___ Lesetext ___

Kommt drauf an was die Grafikkarte an Anschlüße bietet, ich denke man könnte es dem Monitor zuweisen. Wie das mit dem Sound aussieht da wird es wohl out of the Box Kuddelmuddel geben.
Pfui du Doppelposter


----------



## kr0 (1. Mai 2012)

Sorry 
aber ist ja mein Thread  - joke! 

Ehm wie gesgat wird alles erstmal über IGP gehen, muss ich da dann einen per DVI und einen per HDMI anschliessen?
hab noch ein 2.1 System von Logitech, kann man das irgendwie an den Monitor anschliessen? Also der Dell hat kein HDMI, aber man könnte ja so einen DeLOCK DVI-D/HDMI Adapter (65024) | Geizhals Deutschland nehmen und dann irgendwie verbinden oder - denn HDMI kann ja Sound übertragen oder rede ich totalen Unsinn?


----------



## Dr Bakterius (1. Mai 2012)

Wie das mit Onboard funzt kann ich nicht sagen. Sound über HDMI würde nur über HDMI gehen, und Monitore haben recht selten einen Soundausgang. Da wirst du wohl das Steuerungsprogramm von der Soundkarte bemühen müßen


----------



## kr0 (1. Mai 2012)

Naja ich werds ja dann sehen, wenn ich soweit bin. Morgen kommt erst cpu, dann wird zusammengeschraubt, davor wird eventuell noch kurz bei OBI o.Ä. vorbeigeschaut und nach ner guten PLatte geschaut für nen neuen Tisch.
Was eignet sich denn als Schreibtischplatte? 2cm Dicke reicht, oder? Maße sollten 190x100x72 sein wobei die Höhe ja durch die Füße gegeben sein wird, ich denke 72-75 sind STandart oder habt ihr Tipps?


----------



## Accipiper (2. Mai 2012)

Also meiner ist auch ein Einzelstück von Schreiner,  hier mal die Maße:

Höhe: 76 cm
Breite: 189 cm
Tiefe: 80 cm

Ich bin echt zufriden. Hab an der linke Seite noch Schübe (55 cm) breit.


----------



## kr0 (2. Mai 2012)

Die Tiefe mit 80 ist mir zu wenig, will 90-100.
Kannst du ein Bild machen damit ichs sehe, waere sehr freundlich. Will mir noch was wegen der Kabel ueberlegen, kommen ja einige zusammen. Vielleicht so ein Metallschacht unterm Tisch anbringen und noch ne Mehrsteckerleiste dort anbringen. Weiss nicht ob ich ein fach 4 Holzbeine nehmen soll oder doch lieber einfach Platten links und rechts, wobei bei der Laenge von 190cm sollte man zumindest mittig an der Rueckseite noch ein Bein anbringen, oder?

___ Material ___

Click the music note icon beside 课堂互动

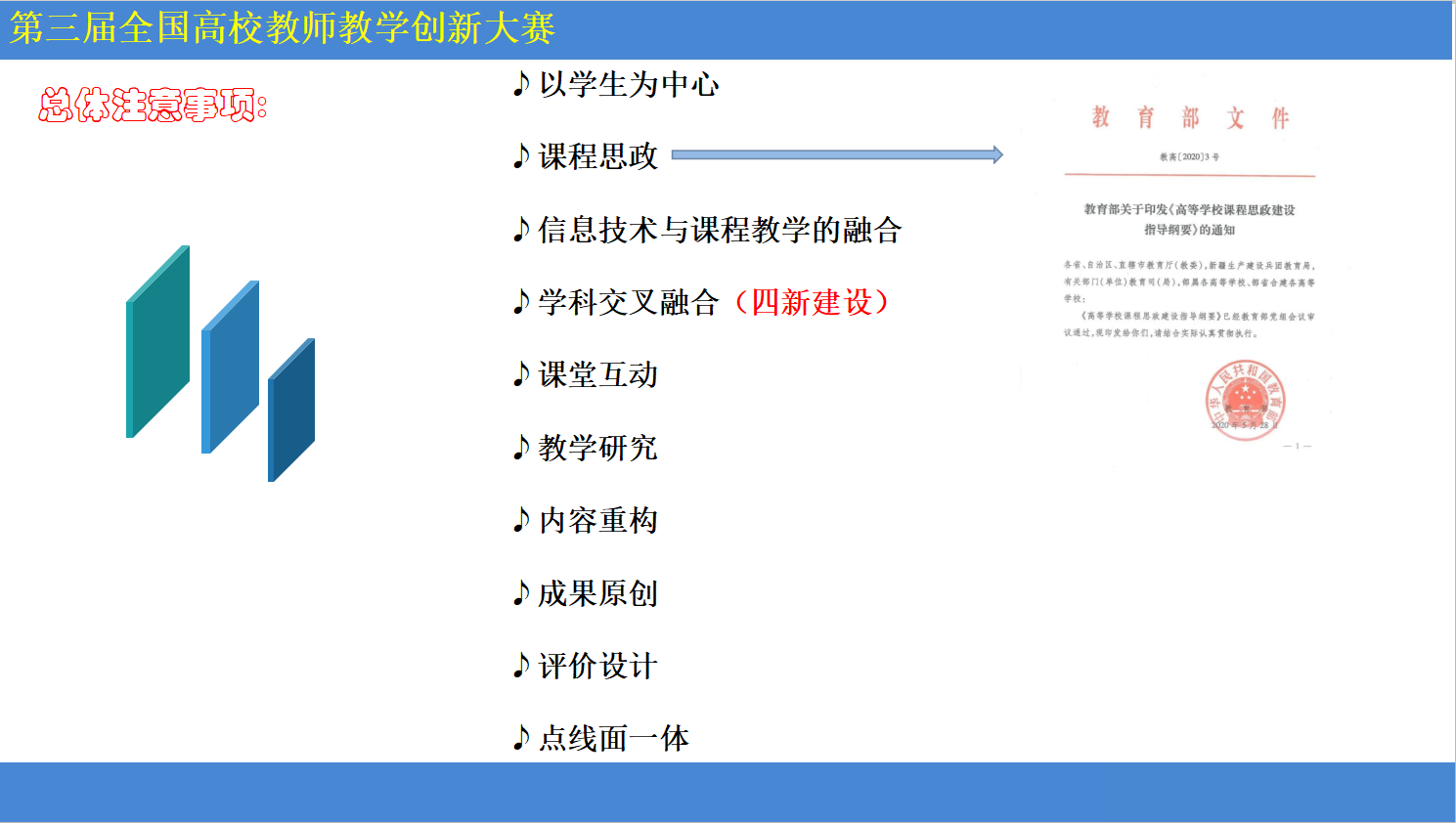click(x=521, y=375)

___

Aufgabenstellung
Führen Sie den Forenthread über den PC-Anschluss und den neuen Schreibtisch im Anschluss an den letzten gezeigten Satz fort.

Musterlösung
Langt die Dicke von 2cm bei der Laenge?
Hab auch ueberlegt mir Loecher fuer die Kabel von Monitor und Tastatur etc zu bohren, nur bin ich mit nicht sicher


----------



## Accipiper (2. Mai 2012)

Also meine Platte ist 4cm dick. Hat aber nur noch eine Stütze durch die Blende bei den Schüben.
Hab mal 2 Bilder gemacht. Hoffe das geht einigermaßen, halt nur schlechte Handycam. Mach sonst noch mal ordentlichen, wenn du noch welche brauchst.


----------



## kr0 (2. Mai 2012)

Danke, bin eh mit dem Smartphone on, deswegen ist das mit dem Bild ok. Ja der sieht definitiv gut aus, nur sollte meiner noch ein Stueck tiefer sein, also die 80sind mir zu wenig. Hab einen 23.6" Monitor und es kommt noch ein solcher, das is mir zu nah, meiner jetzt ist 70cm tief, das ordentlich zu wenig =/
Aber 4cm merk ich mir mal vor. Wie wuerdest du das mit dem Fuss/Fuessen machen, denn 180/190cm ist ne Strecke und die will getragen werden!


----------



## Accipiper (2. Mai 2012)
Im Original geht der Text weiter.